* What is required *
Quote the SEO head section example below word for word, starting with "<!-- Canonical URL" and going on through "important for SEO.".

* Source passage *
Example: Complete SEO-optimized head section

<!DOCTYPE html>
<html lang="en">
<head>
  <!-- Character encoding (must be first) -->
  <meta charset="UTF-8">
  
  <!-- Viewport for responsive design -->
  <meta name="viewport" content="width=device-width, initial-scale=1.0">
  
  <!-- Page title (50-60 chars, unique per page) -->
  <title>Best Practices for HTML SEO | Complete Guide 2025</title>
  
  <!-- Meta description (150-160 chars, unique per page) -->
  <meta name="description" content="Learn essential HTML SEO best practices including meta tags, structured data, and optimization techniques to improve search rankings.">
  
  <!-- Author information -->
  <meta name="author" content="John Doe">
  
  <!-- Robots directives (optional - default is index,follow) -->
  <meta name="robots" content="index, follow, max-image-preview:large">
  
  <!-- Specific bot directives -->
  <meta name="googlebot" content="index, follow">
  
  <!-- Theme color for mobile browsers -->
  <meta name="theme-color" content="#ffffff">
  
  <!-- Favicons -->
  <link rel="icon" type="image/png" sizes="32x32" href="/favicon-32x32.png">
  <link rel="icon" type="image/png" sizes="16x16" href="/favicon-16x16.png">
  <link rel="apple-touch-icon" sizes="180x180" href="/apple-touch-icon.png">
  
  <!-- PWA Manifest -->
  <link rel="manifest" href="/manifest.json">
  
  <!-- Language alternatives -->
  <link rel="alternate" hreflang="en" href="https://example.com/en/">
  <link rel="alternate" hreflang="es" href="https://example.com/es/">
  <link rel="alternate" hreflang="x-default" href="https://example.com/">
  
  <!-- Canonical URL (prevent duplicate content) -->
  <link rel="canonical" href="https://example.com/seo-guide">
</head>
<body>
  <!-- Content here -->
</body>
</html>
Best Practices: Keep title under 60 characters. Description should be 150-160 chars, unique per page. Use UTF-8 encoding. Include viewport meta for mobile. Don't use keywords meta (ignored). Use semantic HTML for better crawling. Title and description are most important for SEO.

* Recorded data *

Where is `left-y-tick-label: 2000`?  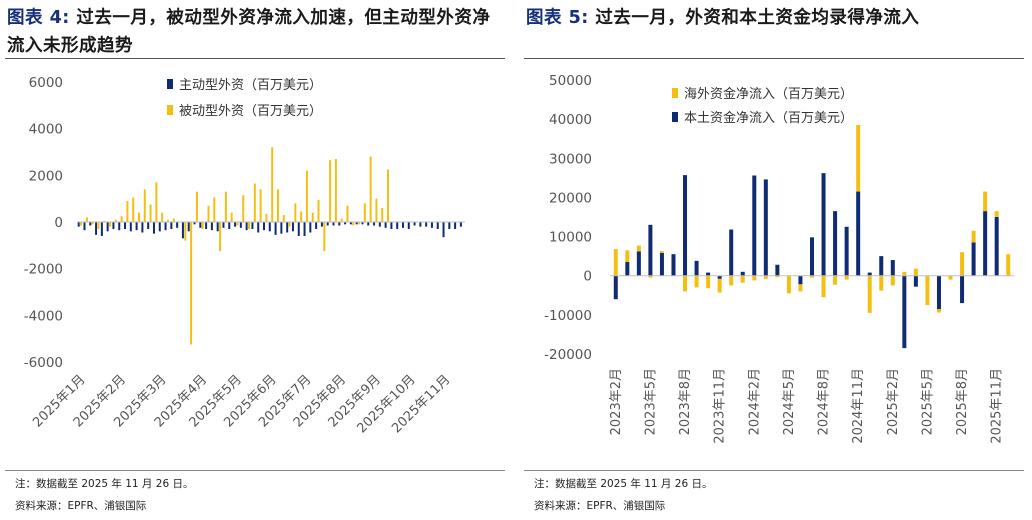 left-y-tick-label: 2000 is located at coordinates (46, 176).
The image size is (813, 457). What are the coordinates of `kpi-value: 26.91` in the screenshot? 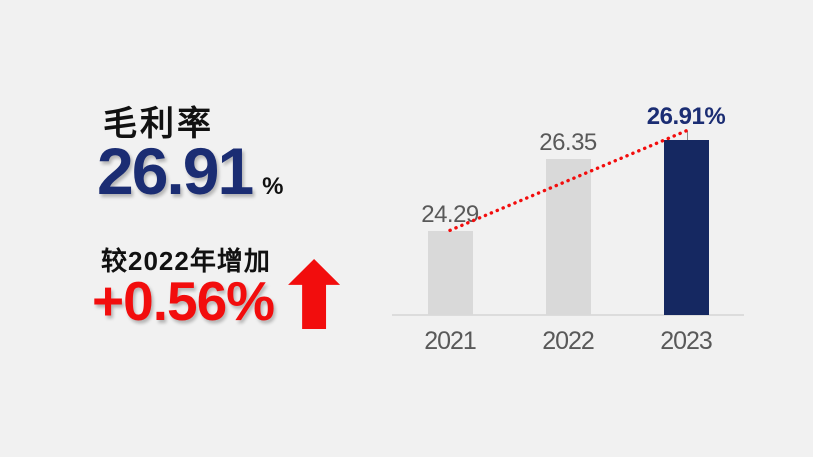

* Answer to this task *
<!-- Canonical URL (prevent duplicate content) -->
  <link rel="canonical" href="https://example.com/seo-guide">
</head>
<body>
  <!-- Content here -->
</body>
</html>
Best Practices: Keep title under 60 characters. Description should be 150-160 chars, unique per page. Use UTF-8 encoding. Include viewport meta for mobile. Don't use keywords meta (ignored). Use semantic HTML for better crawling. Title and description are most important for SEO.